Вот для чего он меня доводил. Как я уже сказала, мне не давали спать три недели. Видимо, я была в таком физическом состоянии, что, когда опускала босые ноги на цементный пол, то он казался теплым, значит, ноги были ледяными. Не знаю, подмешивали что-нибудь к еде и питью, возможно. Я потом сообразила странную вещь: за девятнадцать месяцев следствия я только один раз попросилась в туалет. Это странно, ведь допросы шли целыми ночами. В туалет отвел меня конвоир. Он стоял у двери, и тогда я единственный раз за все девятнадцать месяцев увидела себя в зеркале. Хорошо помню это лицо, которое трудно назвать моим. Это была застывшая белая маска с огромными черными глазами. Глаза у меня совсем не огромные и голубые. А из зеркала на меня глядели в пол — лица черные, с разлившимися зрачками глаза. Тогда, по — видимому, у меня и началось что-то со зрением, то, что сейчас дало тяжелую глаукому и слепоту.
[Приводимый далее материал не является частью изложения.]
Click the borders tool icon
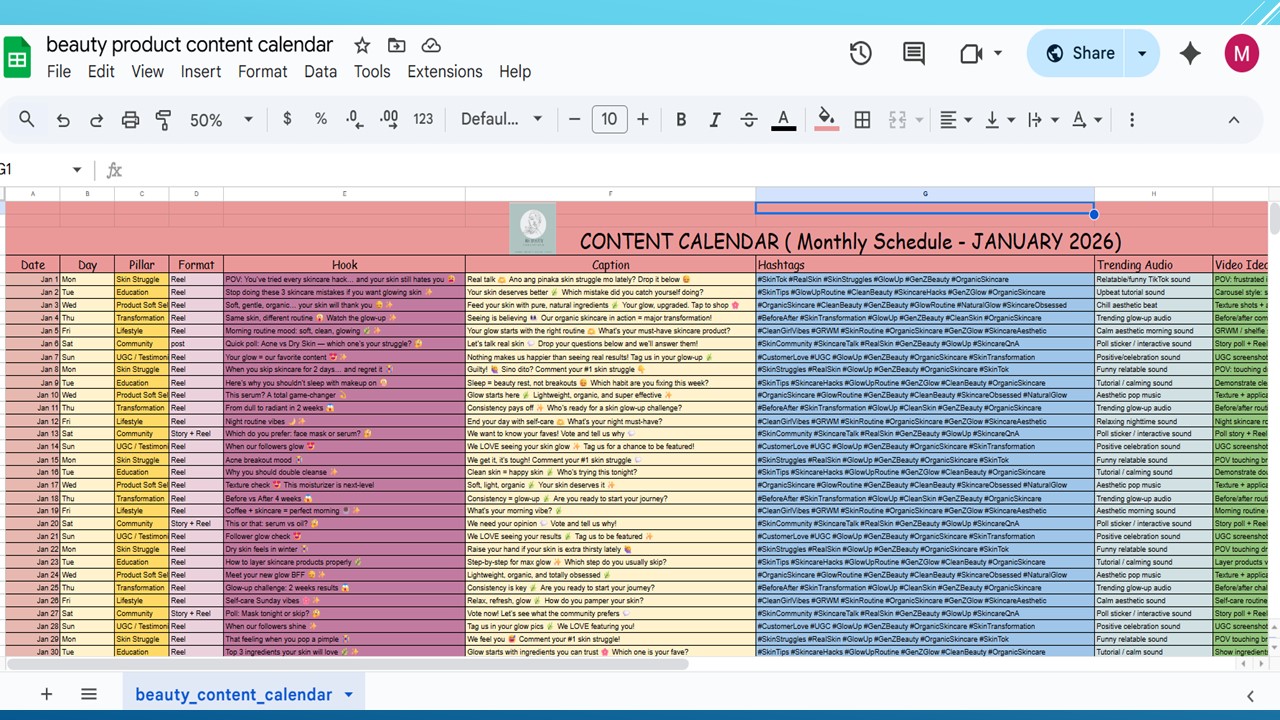Image resolution: width=1280 pixels, height=720 pixels. tap(862, 120)
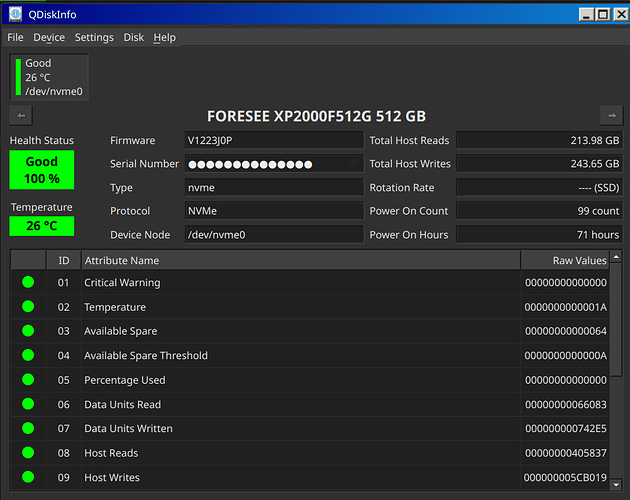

А началось так. Меня в очередной раз привели на допрос. Он проходил в большой комнате. У одной стены за письменным столом сидел следователь, у другой стоял стул для меня. Комнату заливал свет ярчайшей лампы, чтобы я не могла ни глаза закрыть, ни прислониться. И вот я вхожу в комнату, а там полумрак, как будто светит только настольная лампа. Растерянно поднимаю глаза — та огромная лампа горит. Я поняла, что с глазами что-то происходит. Это продолжалось недолго. Говорить об этом было некому и не за чем. Потом я знала, что, когда сильно волнуюсь, то на какое-то время у меня, как говорят, "темнеет в глазах". Тогда началась моя болезнь. В конце следствия мне еще спектакль устроили. Однажды я узнаю, что меня будет допрашивать министр.

— Ну, слава Богу, — говорю, — может, хоть он разберется что к чему.

На меня посмотрели очень странно. И вот в Лефортово приехал министр Абакумов. Меня ведут к нему, а по дороге к кабинету через каждые полтора метра стоит солдат. Вводят в комнату, там сидят мой следователь и начальник отдела, а с ними очень крупный вальяжный и полный восточный человек в черном костюме. Начинает меня допрашивать.

— У Вас было оружие. Почему Вы не говорите, где оно?

— Потому что не знаю, — отвечаю.

— Но у Вас было оружие?

— Так если Вы, министр, говорите, что у нас было оружие, значит, оно было. Но я его никогда не видела.

Мне, столько лет прожившей при советской власти, не пришло в голову, что министр может врать. Он подошел ко мне близко, посмотрел:

— Какая молодая… Как же Вы во все это влипли?"[417]